Information given:
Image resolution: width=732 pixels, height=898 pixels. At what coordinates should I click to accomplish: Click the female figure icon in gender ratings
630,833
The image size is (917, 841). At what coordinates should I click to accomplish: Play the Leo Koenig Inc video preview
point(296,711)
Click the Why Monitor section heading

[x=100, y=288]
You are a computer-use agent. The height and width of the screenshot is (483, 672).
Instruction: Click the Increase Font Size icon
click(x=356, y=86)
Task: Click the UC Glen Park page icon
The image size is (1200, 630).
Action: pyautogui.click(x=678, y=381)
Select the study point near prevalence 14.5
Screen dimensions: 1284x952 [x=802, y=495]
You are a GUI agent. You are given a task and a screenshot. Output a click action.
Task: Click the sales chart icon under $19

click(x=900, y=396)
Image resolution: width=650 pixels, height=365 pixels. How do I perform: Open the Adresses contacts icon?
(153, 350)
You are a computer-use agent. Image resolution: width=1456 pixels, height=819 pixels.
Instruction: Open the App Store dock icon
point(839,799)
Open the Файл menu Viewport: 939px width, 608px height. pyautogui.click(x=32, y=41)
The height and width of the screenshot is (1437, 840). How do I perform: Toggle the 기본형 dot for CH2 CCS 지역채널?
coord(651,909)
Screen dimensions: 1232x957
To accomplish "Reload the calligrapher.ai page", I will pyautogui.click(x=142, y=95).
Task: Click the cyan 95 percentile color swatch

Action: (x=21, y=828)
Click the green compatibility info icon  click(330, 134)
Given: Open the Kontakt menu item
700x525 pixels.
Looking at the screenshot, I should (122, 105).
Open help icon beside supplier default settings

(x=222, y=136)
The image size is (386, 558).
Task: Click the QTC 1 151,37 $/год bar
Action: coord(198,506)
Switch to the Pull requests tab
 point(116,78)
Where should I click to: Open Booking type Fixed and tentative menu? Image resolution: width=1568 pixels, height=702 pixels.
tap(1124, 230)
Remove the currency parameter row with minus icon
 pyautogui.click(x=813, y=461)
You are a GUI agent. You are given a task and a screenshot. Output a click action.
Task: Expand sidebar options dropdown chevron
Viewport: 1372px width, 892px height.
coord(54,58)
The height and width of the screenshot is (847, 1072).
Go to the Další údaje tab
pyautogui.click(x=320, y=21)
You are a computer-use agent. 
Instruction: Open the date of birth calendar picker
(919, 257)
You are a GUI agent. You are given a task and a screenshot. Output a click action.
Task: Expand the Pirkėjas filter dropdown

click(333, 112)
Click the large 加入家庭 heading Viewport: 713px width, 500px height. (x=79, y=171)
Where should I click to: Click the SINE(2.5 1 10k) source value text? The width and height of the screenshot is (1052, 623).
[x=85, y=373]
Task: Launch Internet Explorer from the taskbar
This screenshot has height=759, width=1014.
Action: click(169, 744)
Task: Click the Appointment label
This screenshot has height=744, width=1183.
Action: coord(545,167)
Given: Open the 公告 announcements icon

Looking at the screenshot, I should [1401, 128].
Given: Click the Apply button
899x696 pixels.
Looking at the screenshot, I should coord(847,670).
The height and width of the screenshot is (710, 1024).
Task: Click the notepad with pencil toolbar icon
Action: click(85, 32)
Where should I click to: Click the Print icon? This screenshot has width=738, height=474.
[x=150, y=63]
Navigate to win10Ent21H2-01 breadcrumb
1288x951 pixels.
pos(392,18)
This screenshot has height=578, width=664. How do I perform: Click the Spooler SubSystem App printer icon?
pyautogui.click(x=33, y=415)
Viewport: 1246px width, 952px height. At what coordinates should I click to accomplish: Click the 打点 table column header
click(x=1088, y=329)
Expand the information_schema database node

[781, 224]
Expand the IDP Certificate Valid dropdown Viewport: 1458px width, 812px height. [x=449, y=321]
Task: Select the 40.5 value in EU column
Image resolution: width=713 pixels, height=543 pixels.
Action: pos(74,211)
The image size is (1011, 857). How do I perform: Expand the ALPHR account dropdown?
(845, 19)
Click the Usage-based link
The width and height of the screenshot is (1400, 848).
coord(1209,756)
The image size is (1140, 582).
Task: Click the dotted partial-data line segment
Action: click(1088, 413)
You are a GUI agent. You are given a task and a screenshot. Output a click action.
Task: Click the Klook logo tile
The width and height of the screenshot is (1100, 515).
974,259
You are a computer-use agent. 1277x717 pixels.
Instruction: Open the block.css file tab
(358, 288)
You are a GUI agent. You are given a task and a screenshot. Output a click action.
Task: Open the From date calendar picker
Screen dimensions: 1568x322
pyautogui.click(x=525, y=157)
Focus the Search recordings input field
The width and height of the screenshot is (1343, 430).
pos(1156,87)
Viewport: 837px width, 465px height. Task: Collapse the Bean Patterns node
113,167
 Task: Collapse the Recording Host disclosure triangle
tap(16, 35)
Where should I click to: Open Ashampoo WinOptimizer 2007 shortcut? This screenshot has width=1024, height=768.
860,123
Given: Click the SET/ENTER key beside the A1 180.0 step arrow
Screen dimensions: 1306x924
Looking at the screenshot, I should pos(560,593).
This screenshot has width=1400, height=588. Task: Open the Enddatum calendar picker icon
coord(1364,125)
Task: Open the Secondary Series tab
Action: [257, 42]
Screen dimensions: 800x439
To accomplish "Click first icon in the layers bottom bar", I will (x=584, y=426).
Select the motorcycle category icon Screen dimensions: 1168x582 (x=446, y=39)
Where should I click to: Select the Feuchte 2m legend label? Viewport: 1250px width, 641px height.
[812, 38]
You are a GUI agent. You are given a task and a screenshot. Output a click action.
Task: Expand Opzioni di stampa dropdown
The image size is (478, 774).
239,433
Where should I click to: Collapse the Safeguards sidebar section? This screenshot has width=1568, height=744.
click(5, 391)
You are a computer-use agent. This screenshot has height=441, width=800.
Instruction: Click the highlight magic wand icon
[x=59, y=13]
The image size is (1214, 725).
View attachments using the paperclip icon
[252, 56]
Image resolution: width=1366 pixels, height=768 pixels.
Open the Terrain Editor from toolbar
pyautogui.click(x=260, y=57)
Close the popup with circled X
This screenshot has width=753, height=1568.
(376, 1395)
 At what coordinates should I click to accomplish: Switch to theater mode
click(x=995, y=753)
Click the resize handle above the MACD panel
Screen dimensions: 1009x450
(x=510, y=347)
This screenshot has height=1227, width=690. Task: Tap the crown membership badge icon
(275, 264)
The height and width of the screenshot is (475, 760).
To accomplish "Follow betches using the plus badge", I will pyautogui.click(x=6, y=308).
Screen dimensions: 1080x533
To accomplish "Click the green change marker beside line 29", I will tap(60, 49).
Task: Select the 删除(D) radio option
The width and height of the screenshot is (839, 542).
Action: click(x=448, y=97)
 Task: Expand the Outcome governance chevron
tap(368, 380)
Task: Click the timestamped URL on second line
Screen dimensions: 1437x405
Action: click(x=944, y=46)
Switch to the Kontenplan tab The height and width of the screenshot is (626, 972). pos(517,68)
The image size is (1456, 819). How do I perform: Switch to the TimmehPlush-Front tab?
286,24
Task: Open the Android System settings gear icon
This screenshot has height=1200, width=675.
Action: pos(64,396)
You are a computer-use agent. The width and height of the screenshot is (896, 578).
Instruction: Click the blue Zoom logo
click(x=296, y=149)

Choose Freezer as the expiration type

Set problem: Rewrite all the rows above with "Kontenplan" changed to "Accounts" and everything else left as it is.

Solved problem:
Image resolution: width=732 pixels, height=898 pixels. At what coordinates should I click to accomplish: Click the female figure icon in gender ratings
630,833
The image size is (917, 841). At what coordinates should I click to accomplish: Play the Leo Koenig Inc video preview
point(296,711)
Click the Why Monitor section heading

[x=100, y=288]
You are a computer-use agent. The height and width of the screenshot is (483, 672).
Instruction: Click the Increase Font Size icon
click(x=356, y=86)
Task: Click the UC Glen Park page icon
The image size is (1200, 630).
Action: pyautogui.click(x=678, y=381)
Select the study point near prevalence 14.5
Screen dimensions: 1284x952 [x=802, y=495]
You are a GUI agent. You are given a task and a screenshot. Output a click action.
Task: Click the sales chart icon under $19

click(x=900, y=396)
Image resolution: width=650 pixels, height=365 pixels. How do I perform: Open the Adresses contacts icon?
(153, 350)
You are a computer-use agent. Image resolution: width=1456 pixels, height=819 pixels.
Instruction: Open the App Store dock icon
point(839,799)
Open the Файл menu Viewport: 939px width, 608px height. pyautogui.click(x=32, y=41)
The height and width of the screenshot is (1437, 840). How do I perform: Toggle the 기본형 dot for CH2 CCS 지역채널?
coord(651,909)
Screen dimensions: 1232x957
To accomplish "Reload the calligrapher.ai page", I will pyautogui.click(x=142, y=95).
Task: Click the cyan 95 percentile color swatch

Action: (x=21, y=828)
Click the green compatibility info icon  click(330, 134)
Given: Open the Kontakt menu item
700x525 pixels.
Looking at the screenshot, I should (122, 105).
Open help icon beside supplier default settings

(x=222, y=136)
The image size is (386, 558).
Task: Click the QTC 1 151,37 $/год bar
Action: coord(198,506)
Switch to the Pull requests tab
 point(116,78)
Where should I click to: Open Booking type Fixed and tentative menu? Image resolution: width=1568 pixels, height=702 pixels.
tap(1124, 230)
Remove the currency parameter row with minus icon
 pyautogui.click(x=813, y=461)
You are a GUI agent. You are given a task and a screenshot. Output a click action.
Task: Expand sidebar options dropdown chevron
Viewport: 1372px width, 892px height.
coord(54,58)
The height and width of the screenshot is (847, 1072).
Go to the Další údaje tab
pyautogui.click(x=320, y=21)
You are a computer-use agent. 
Instruction: Open the date of birth calendar picker
(919, 257)
You are a GUI agent. You are given a task and a screenshot. Output a click action.
Task: Expand the Pirkėjas filter dropdown

click(333, 112)
Click the large 加入家庭 heading Viewport: 713px width, 500px height. (x=79, y=171)
Where should I click to: Click the SINE(2.5 1 10k) source value text? The width and height of the screenshot is (1052, 623).
[x=85, y=373]
Task: Launch Internet Explorer from the taskbar
This screenshot has height=759, width=1014.
Action: click(169, 744)
Task: Click the Appointment label
This screenshot has height=744, width=1183.
Action: coord(545,167)
Given: Open the 公告 announcements icon

Looking at the screenshot, I should [1401, 128].
Given: Click the Apply button
899x696 pixels.
Looking at the screenshot, I should coord(847,670).
The height and width of the screenshot is (710, 1024).
Task: Click the notepad with pencil toolbar icon
Action: click(85, 32)
Where should I click to: Click the Print icon? This screenshot has width=738, height=474.
[x=150, y=63]
Navigate to win10Ent21H2-01 breadcrumb
1288x951 pixels.
pos(392,18)
This screenshot has height=578, width=664. How do I perform: Click the Spooler SubSystem App printer icon?
pyautogui.click(x=33, y=415)
Viewport: 1246px width, 952px height. At what coordinates should I click to accomplish: Click the 打点 table column header
click(x=1088, y=329)
Expand the information_schema database node

[781, 224]
Expand the IDP Certificate Valid dropdown Viewport: 1458px width, 812px height. [x=449, y=321]
Task: Select the 40.5 value in EU column
Image resolution: width=713 pixels, height=543 pixels.
Action: pos(74,211)
The image size is (1011, 857). How do I perform: Expand the ALPHR account dropdown?
(845, 19)
Click the Usage-based link
The width and height of the screenshot is (1400, 848).
coord(1209,756)
The image size is (1140, 582).
Task: Click the dotted partial-data line segment
Action: click(1088, 413)
You are a GUI agent. You are given a task and a screenshot. Output a click action.
Task: Click the Klook logo tile
The width and height of the screenshot is (1100, 515).
974,259
You are a computer-use agent. 1277x717 pixels.
Instruction: Open the block.css file tab
(358, 288)
You are a GUI agent. You are given a task and a screenshot. Output a click action.
Task: Open the From date calendar picker
Screen dimensions: 1568x322
pyautogui.click(x=525, y=157)
Focus the Search recordings input field
The width and height of the screenshot is (1343, 430).
pos(1156,87)
Viewport: 837px width, 465px height. Task: Collapse the Bean Patterns node
113,167
 Task: Collapse the Recording Host disclosure triangle
tap(16, 35)
Where should I click to: Open Ashampoo WinOptimizer 2007 shortcut? This screenshot has width=1024, height=768.
860,123
Given: Click the SET/ENTER key beside the A1 180.0 step arrow
Screen dimensions: 1306x924
Looking at the screenshot, I should pos(560,593).
This screenshot has width=1400, height=588. Task: Open the Enddatum calendar picker icon
coord(1364,125)
Task: Open the Secondary Series tab
Action: [257, 42]
Screen dimensions: 800x439
To accomplish "Click first icon in the layers bottom bar", I will (x=584, y=426).
Select the motorcycle category icon Screen dimensions: 1168x582 (x=446, y=39)
Where should I click to: Select the Feuchte 2m legend label? Viewport: 1250px width, 641px height.
[812, 38]
You are a GUI agent. You are given a task and a screenshot. Output a click action.
Task: Expand Opzioni di stampa dropdown
The image size is (478, 774).
239,433
Where should I click to: Collapse the Safeguards sidebar section? This screenshot has width=1568, height=744.
click(5, 391)
You are a computer-use agent. This screenshot has height=441, width=800.
Instruction: Click the highlight magic wand icon
[x=59, y=13]
The image size is (1214, 725).
View attachments using the paperclip icon
[252, 56]
Image resolution: width=1366 pixels, height=768 pixels.
Open the Terrain Editor from toolbar
pyautogui.click(x=260, y=57)
Close the popup with circled X
This screenshot has width=753, height=1568.
(376, 1395)
 At what coordinates should I click to accomplish: Switch to theater mode
click(x=995, y=753)
Click the resize handle above the MACD panel
Screen dimensions: 1009x450
(x=510, y=347)
This screenshot has height=1227, width=690. Task: Tap the crown membership badge icon
(275, 264)
The height and width of the screenshot is (475, 760).
To accomplish "Follow betches using the plus badge", I will pyautogui.click(x=6, y=308).
Screen dimensions: 1080x533
To accomplish "Click the green change marker beside line 29", I will tap(60, 49).
Task: Select the 删除(D) radio option
The width and height of the screenshot is (839, 542).
Action: click(x=448, y=97)
 Task: Expand the Outcome governance chevron
tap(368, 380)
Task: Click the timestamped URL on second line
Screen dimensions: 1437x405
Action: click(x=944, y=46)
Switch to the Accounts tab The height and width of the screenshot is (626, 972). pos(517,68)
The image size is (1456, 819). How do I perform: Switch to the TimmehPlush-Front tab?
286,24
Task: Open the Android System settings gear icon
This screenshot has height=1200, width=675.
Action: pos(64,396)
You are a computer-use agent. The width and height of the screenshot is (896, 578).
Instruction: Click the blue Zoom logo
click(x=296, y=149)

Choose Freezer as the expiration type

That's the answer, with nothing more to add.